A FAIT ACCOMPLI
Posted on January 13th, 2013

Editorial, The Daily News

The President has decided to remove Chief Justice Shirani Bandaranayake from her post on Parliament’s request after the Legislature voted, Friday, to impeach her. This is constitutional procedure, and hence one more indication that every aspect of this impeachment has been carried out scrupulously as per law.

Concerns of those such as the Commonwealth Secretary General Kamalesh Sharma’s are obviously rather superfluous in this regard. Mr. Sharma has said something to the effect that careful consideration should be given to all aspects of the impeachment before the next moves are made.

The constitutional procedure is in place to ensure that such due consideration is given, always, and that due process is being followed is an indication that ‘careful consideration’ that is a sine qua non in matters of this nature, is of course being given — with due cognizance also to all of the other associated aspects, such as the fact that a wish of the majority of the Legislature cannot by any means be taken lightly.

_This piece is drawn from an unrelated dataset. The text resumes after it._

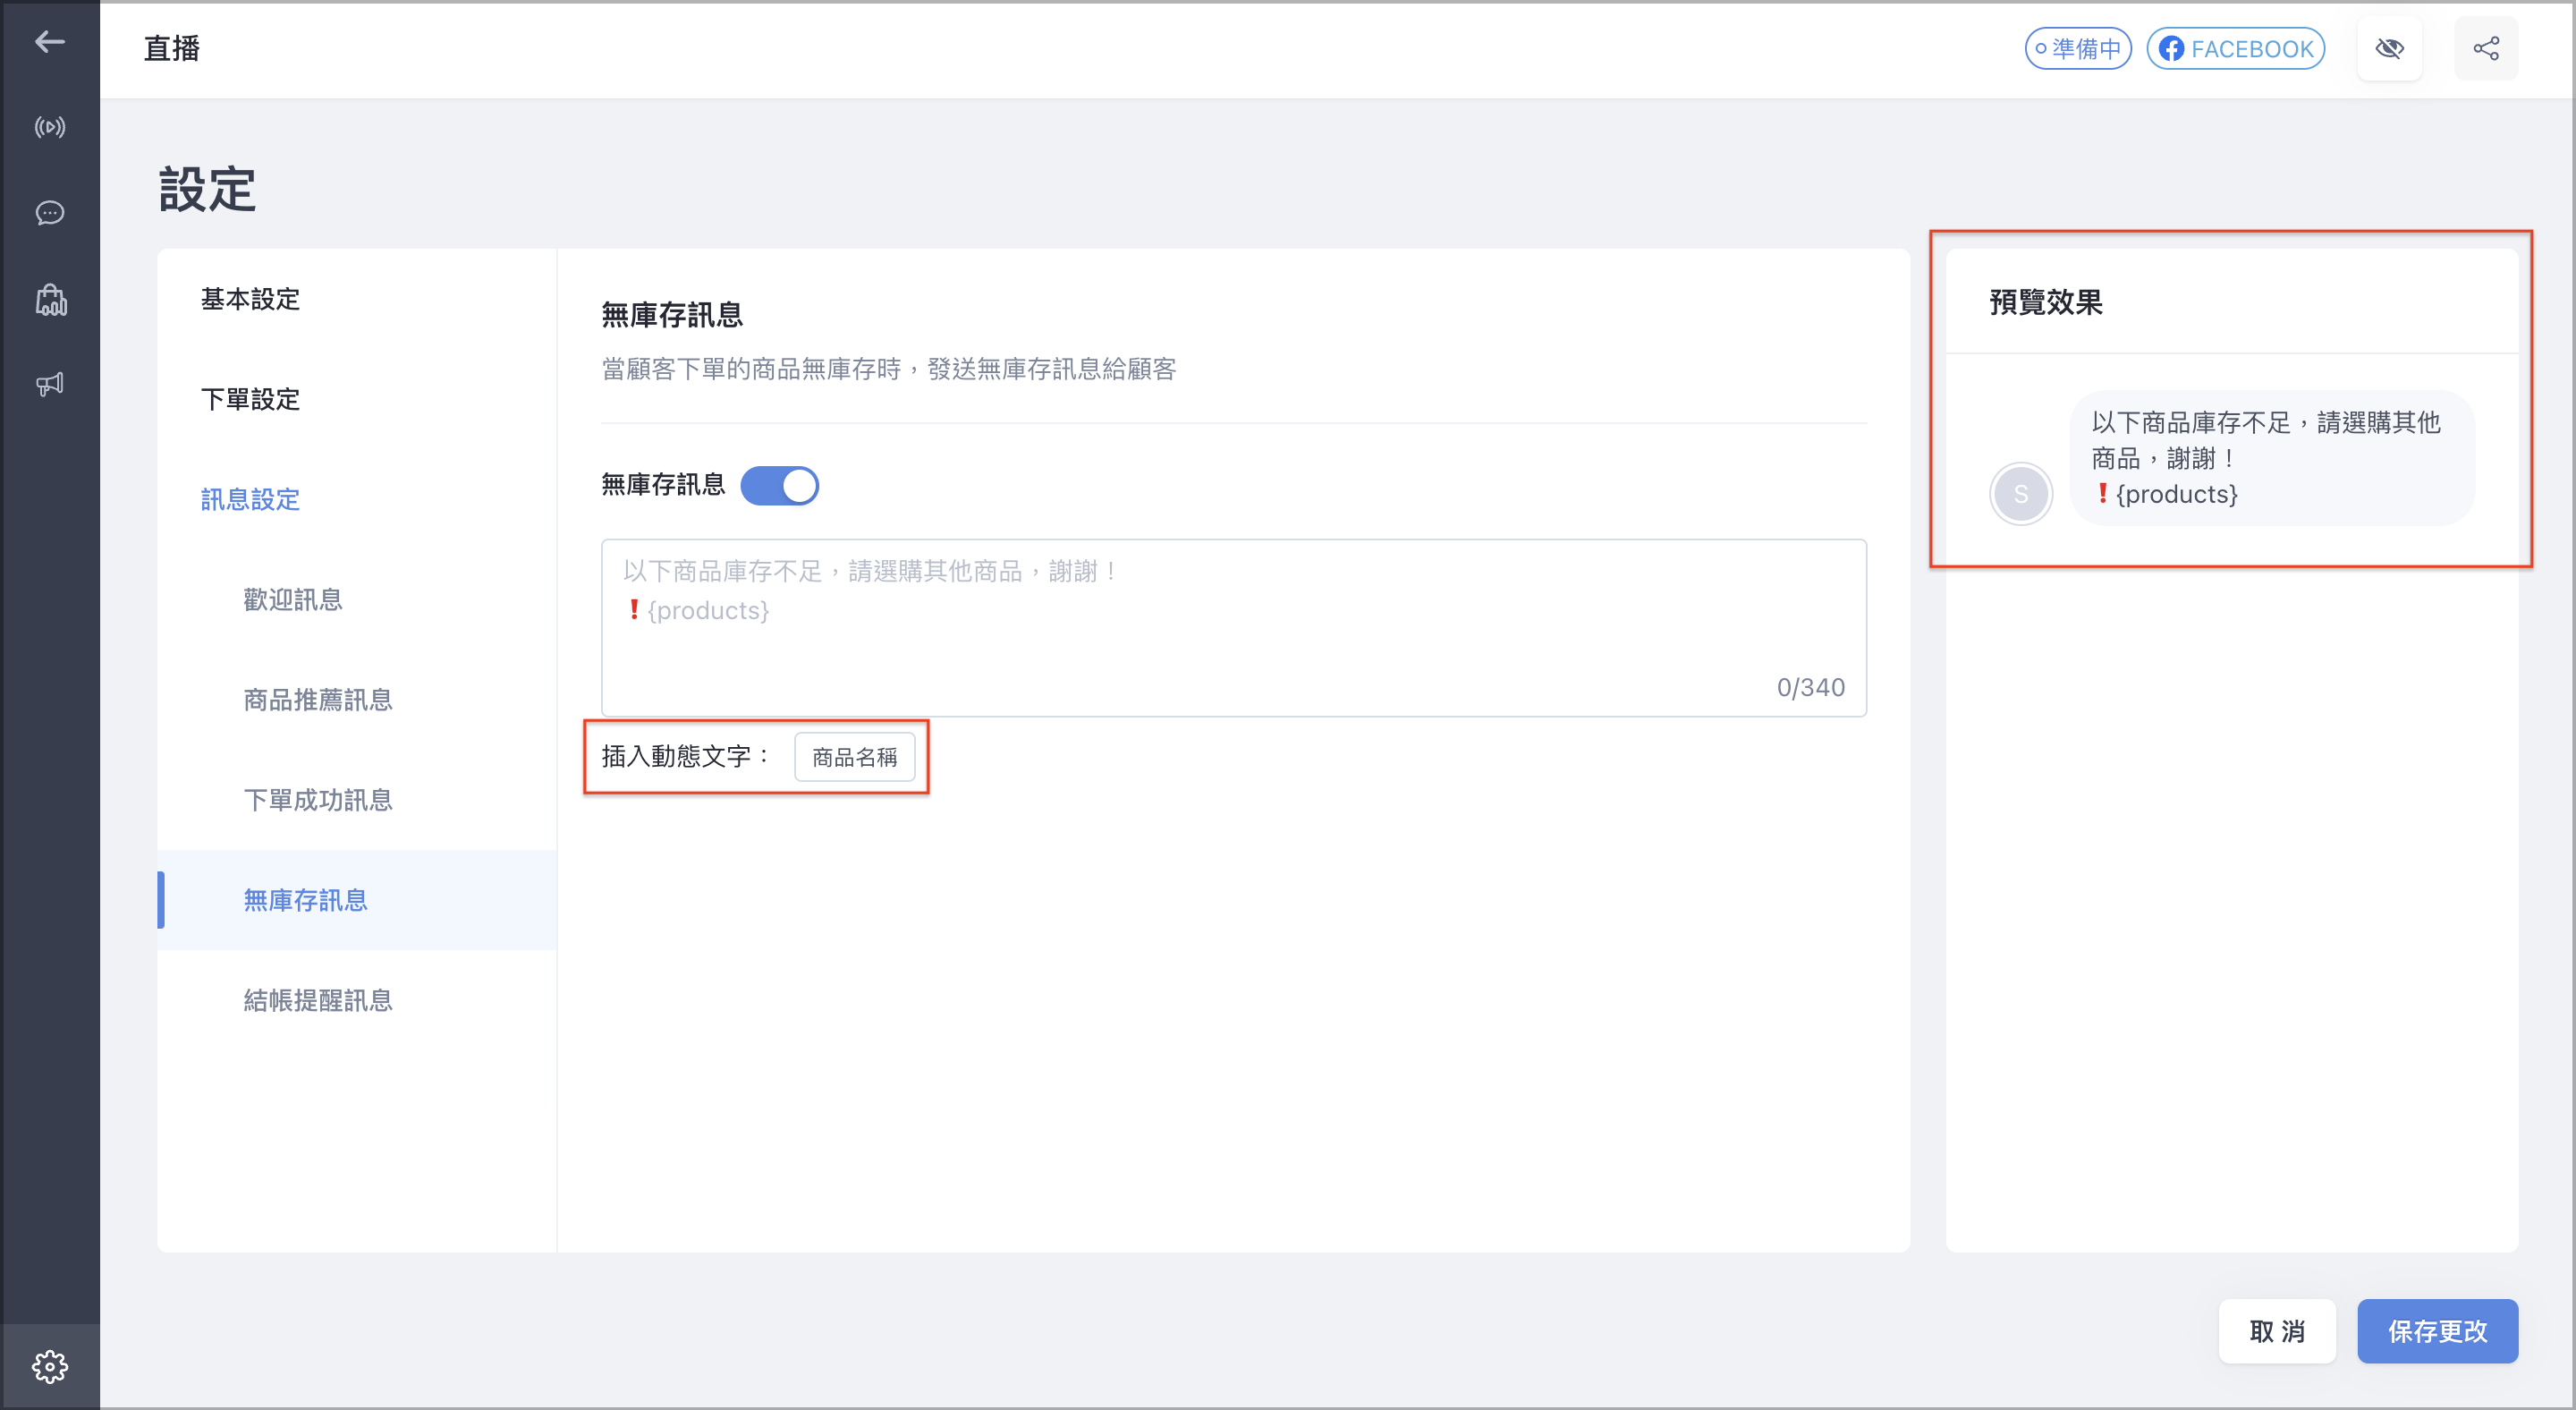
Task: Click the share icon button
Action: click(2486, 48)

The impeachment drama was good newspaper fodder, but there is nothing near the critical mass of opinion against it to make it a pivotal issue that will change the course of future politics drastically in this country. Those such as Kamalesh Sharma know this, which is why their statements of ‘concern’ etc., sound as if someone has decided to go through the paces of making some kind of claim for the record.

It would have helped if these so called conscientious observers from abroad, treated these internal issues strictly as the business of the country and its people. But, it has by and large been accepted that the impeachment of the Chief Justice was done according to constitutional process, and that the impeachment motion’s substance concerned some obvious integrity issues about the person concerned – which made it a routine matter, that was upto the Legislature and the Executive to sort out.

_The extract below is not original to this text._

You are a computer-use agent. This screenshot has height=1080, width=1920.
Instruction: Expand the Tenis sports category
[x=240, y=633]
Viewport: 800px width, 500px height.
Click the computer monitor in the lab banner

There is not going to be any external intervention on this matter, and that should put the delirious minds of the Paikiasothys and the Weliamunas at rest. The UN rapporteur of the Independence of the Judiciary, Gabriella Knaul has already stated that she is not going to make a report on this issue, and will make something in the nature of a verbal intervention if the need arises at the UN Human Rights Council sessions.

How could the UN rapporteur do otherwise? In any respectable polity in which Rule of Law reigns, the integrity issues that stand against the Sri Lankan CJ’s name would have made impeachment a necessity, not a matter of choice. Good governance champions could therefore hardly with a straight face say that there is something wrong with the impeachment that’s now a fait accompli.

This impeachment should have gone down as a plus for good governance. Why it did not is a mystery, but this partly has to do with the fact that the issue has been shanghaied by local and foreign based political forces to further the ongoing vendetta against the administration that vanquished the Tamil Tigers.

It is unfortunate that whenever an issue gets politically hijacked, organizations such as the Commonwealth get swayed by the media treatment of the issue, rather than the situation on the ground. But, leaders should have the courage of their convictions, and this has been fortunately the strong suit of the Sri Lankans.

When something is done with the decisive no-nonsense practical deliberateness of the impeachment, people are compelled to sit up and take notice. The US for example, cannot help but notice that the impeachment is something that would have happened in that country, in exactly the same way – as the American procedure for impeaching a Chief Justice or a judge of the Supreme Court is almost identical to what has been followed in this instance. The other positive aspect is that the facts on the impeachment were stated logically, and those who needed to know were educated on the reality that this process was legitimate.

It was also entertaining that dissenting town criers provided some sort of accompanying music to the entire short lived drama. That’s called democracy, by the way.